There are two different ways to measure lumens per watt.
- Lumens per watt RAW: Before a lens cover is applied, the light emitted (lumens) for each single watt is measures. Without a lens, there is less breakdown of the light emitted as it does not need to pass through anything. The lumen output is emitting at its full potential.
- Lumens per watt EFFECTIVE: The light output (lumens per watt) is measured AFTER the lens is applied. When a lens is applied, the light must pass through that lens decreasing the amount of light visible to your eye. Lumens per watt effective is how all lights on the market to end-users should be labelled.
When considering a light to buy, many people are stuck on shopping for watts per dollar. The trouble with that is that not all lights are made to the same standard. With fast-changing LED technology, the amount of light (LUMENS) a light can now give off has changed the way you should shop! 3-5 years ago, a top of the line LED light may have been giving off 120 lumens per watt effective. Whereas the newest LED chips and drivers are now giving 190 lumens per watt effective. When looking at those numbers it may not seem like a very big difference. However, when you consider it as a 200-watt light, the difference would look like this:
200 watts x 120 lumens/watt = 24,000 total lumens effective output. (other guys light)
200 watts x 190 lumens/watt = 38,000 total lumens effective output. (Kodiak LED light)
That is a large difference of workable light output. Our light with 190 lumens per watt is giving nearly 60% MORE light per fixture. To have EQUAL workable light in your space you would need 6 of our lights or, comparatively 11.5 of the other guys’.

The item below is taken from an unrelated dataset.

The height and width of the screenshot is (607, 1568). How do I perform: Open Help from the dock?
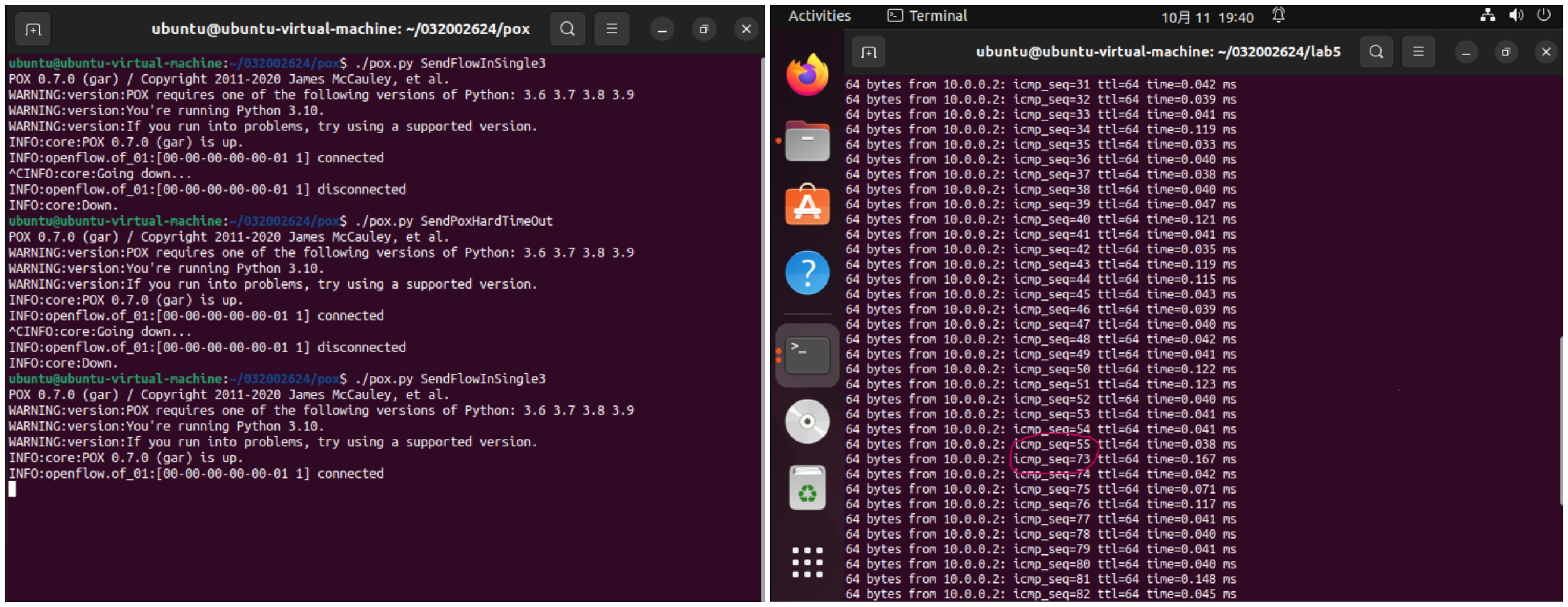(x=807, y=273)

Not only would you need to buy 5.5 more fixtures which will cost more money upfront (we know you can’t buy a half of a light, but for the sake of accuracy, we’ll go with it!). But also, you would have 5.5 more lights drawing 200 watts of power each time you turn on your switch! That is 1100 watts x hours used x kWh cost $ x 365 days a year. If you run 1000 watts for 1 hour you’ve used 1000 watt-hours or, 1 kWh. To make things easier, we will use a difference of 1,000 watts instead of the actual 1,100w.
Example: You run your light 8 hours a day, 7 days a week. The cost of kWh is $0.1504 (median cost in Saskatchewan).
1000W x 8hrs (a day) = 8 kWh x $0.1504 = $1.20 a day x 365 days a year = $439.16 extra cost per year by NOT going with our lights!
The idea that you should count the watts per dollar to find the best deal can often do the opposite for you. Thanks to advances in technology, we can now pull MORE lumens from lower wattage lights. To get the most for your money you should be shopping for LUMENS PER WATT to give a true comparison from light to light.
For example, our 200-watt yard light priced at $550 will give you as much light as the other guys 300-watt yard light. They are charging $800 for their light as well. So, you would save the initial $250 on the light sale plus the cost of to run the extra 100 watts by going with our light.
Here at Kodiak LED Lighting & Accessories, we believe in full transparency and keeping our customers happy. After all, without our customers our business would not survive. We promise to be upfront and to never skew numbers to make our lights seem better than they are as we only carry the best. We carry the BEST quality, have an outstanding warranty with fair pricing and we pride ourselves on that!
Everybody knows that LEDS are brighter than incandescent lighting by large percentages. But most people don’t realize that even in the world of LED lighting, there can be gains from one LED light to the next.
As noted, not every led light is made to the same standard. That is why it is so important to look at the lumen output on the light to compare instead of comparing by watts and dollars.